Collected data entries
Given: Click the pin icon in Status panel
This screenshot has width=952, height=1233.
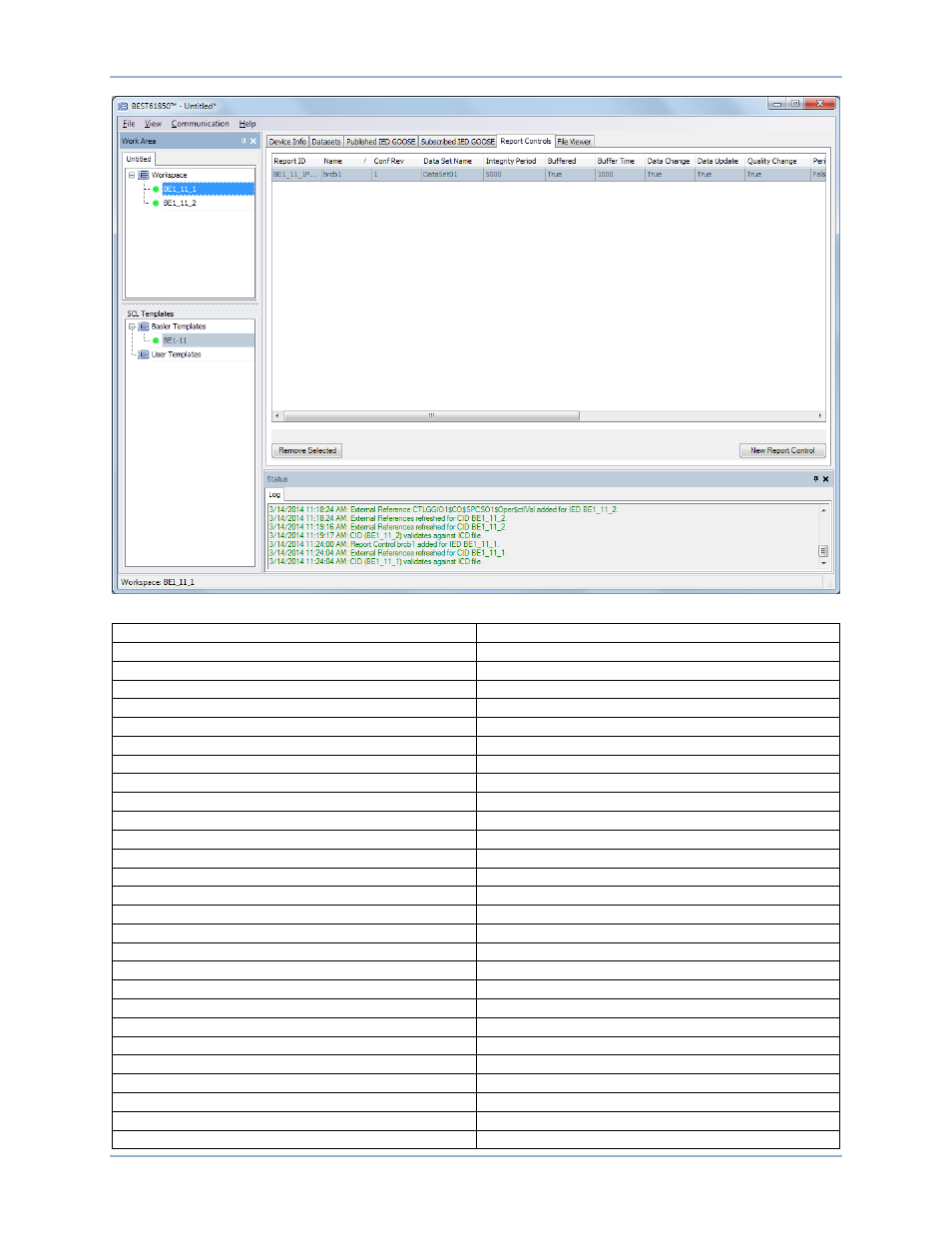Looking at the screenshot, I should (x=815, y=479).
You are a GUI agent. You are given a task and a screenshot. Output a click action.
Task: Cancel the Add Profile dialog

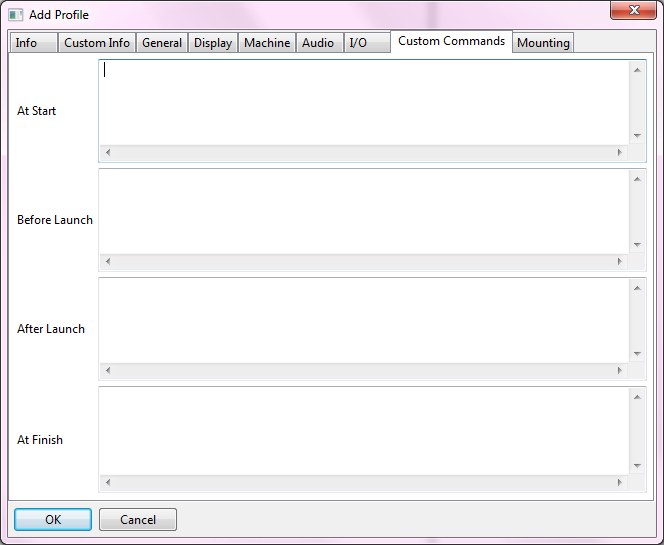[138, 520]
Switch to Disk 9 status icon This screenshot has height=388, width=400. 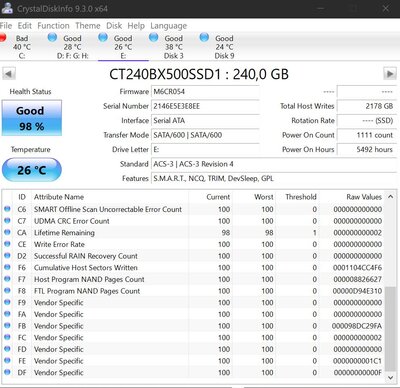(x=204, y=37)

## What you need to do
Up to and including the line containing "You are a GUI", quote each line of the entries above from the very first, please, exactly and without images.

## Task response
Given: Click the pin icon in Status panel
This screenshot has width=952, height=1233.
Looking at the screenshot, I should (x=815, y=479).
You are a GUI agent. You are given a task and a screenshot. Output a click action.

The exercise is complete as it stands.